SUPPLIED DATA =
::::
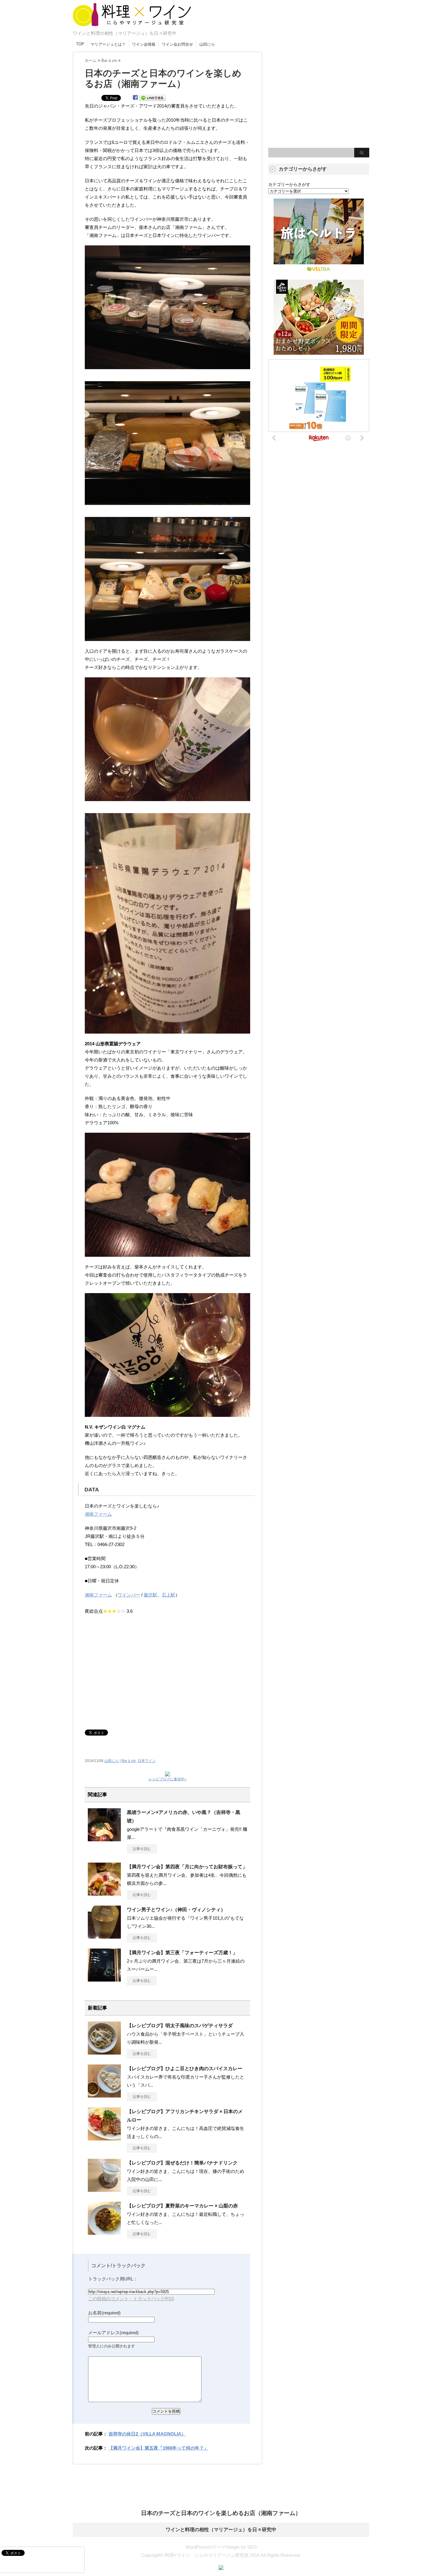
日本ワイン (147, 1761)
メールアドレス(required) (113, 2332)
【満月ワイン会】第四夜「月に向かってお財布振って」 (187, 1866)
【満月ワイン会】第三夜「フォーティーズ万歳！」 (182, 1952)
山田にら (207, 44)
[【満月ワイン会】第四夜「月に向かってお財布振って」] (104, 1893)
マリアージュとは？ (108, 44)
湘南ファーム (98, 1514)
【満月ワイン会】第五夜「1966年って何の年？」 (158, 2447)
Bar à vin (128, 1761)
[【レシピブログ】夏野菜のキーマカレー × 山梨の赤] (104, 2232)
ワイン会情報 (143, 44)
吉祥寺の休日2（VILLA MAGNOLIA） (147, 2433)
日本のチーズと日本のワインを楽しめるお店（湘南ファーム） (221, 2513)
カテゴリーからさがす (289, 184)
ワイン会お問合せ (177, 44)
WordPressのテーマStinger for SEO (221, 2547)
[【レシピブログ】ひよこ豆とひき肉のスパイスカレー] (104, 2095)
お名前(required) (104, 2312)
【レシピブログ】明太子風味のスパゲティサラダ (180, 2025)
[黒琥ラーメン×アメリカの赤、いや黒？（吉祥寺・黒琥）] (104, 1838)
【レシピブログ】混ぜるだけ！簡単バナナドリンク (182, 2162)
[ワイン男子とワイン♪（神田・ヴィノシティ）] (104, 1936)
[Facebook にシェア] (135, 97)
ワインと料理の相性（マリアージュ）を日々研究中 (221, 2529)
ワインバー (129, 1594)
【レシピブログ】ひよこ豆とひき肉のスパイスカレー (184, 2068)
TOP (80, 44)
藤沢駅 (150, 1594)
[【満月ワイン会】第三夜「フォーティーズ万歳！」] (104, 1979)
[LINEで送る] (152, 97)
::::
WHAT TO WORK ON = Starting at the line with "[黒琥ラーメン×アメリカの赤、いや黒？（吉祥寺・黒琥）] (104, 1838)", copy every line down to the last one above, exactly as written and with nothing else.

SOLVED EXERCISE =
[黒琥ラーメン×アメリカの赤、いや黒？（吉祥寺・黒琥）] (104, 1838)
【レシピブログ】混ぜるだけ！簡単バナナドリンク (182, 2162)
[ワイン男子とワイン♪（神田・ヴィノシティ）] (104, 1936)
[Facebook にシェア] (135, 97)
ワインと料理の相性（マリアージュ）を日々研究中 (221, 2529)
ワインバー (129, 1594)
【レシピブログ】ひよこ豆とひき肉のスパイスカレー (184, 2068)
TOP (80, 44)
藤沢駅 (150, 1594)
[【満月ワイン会】第三夜「フォーティーズ万歳！」] (104, 1979)
[LINEで送る] (152, 97)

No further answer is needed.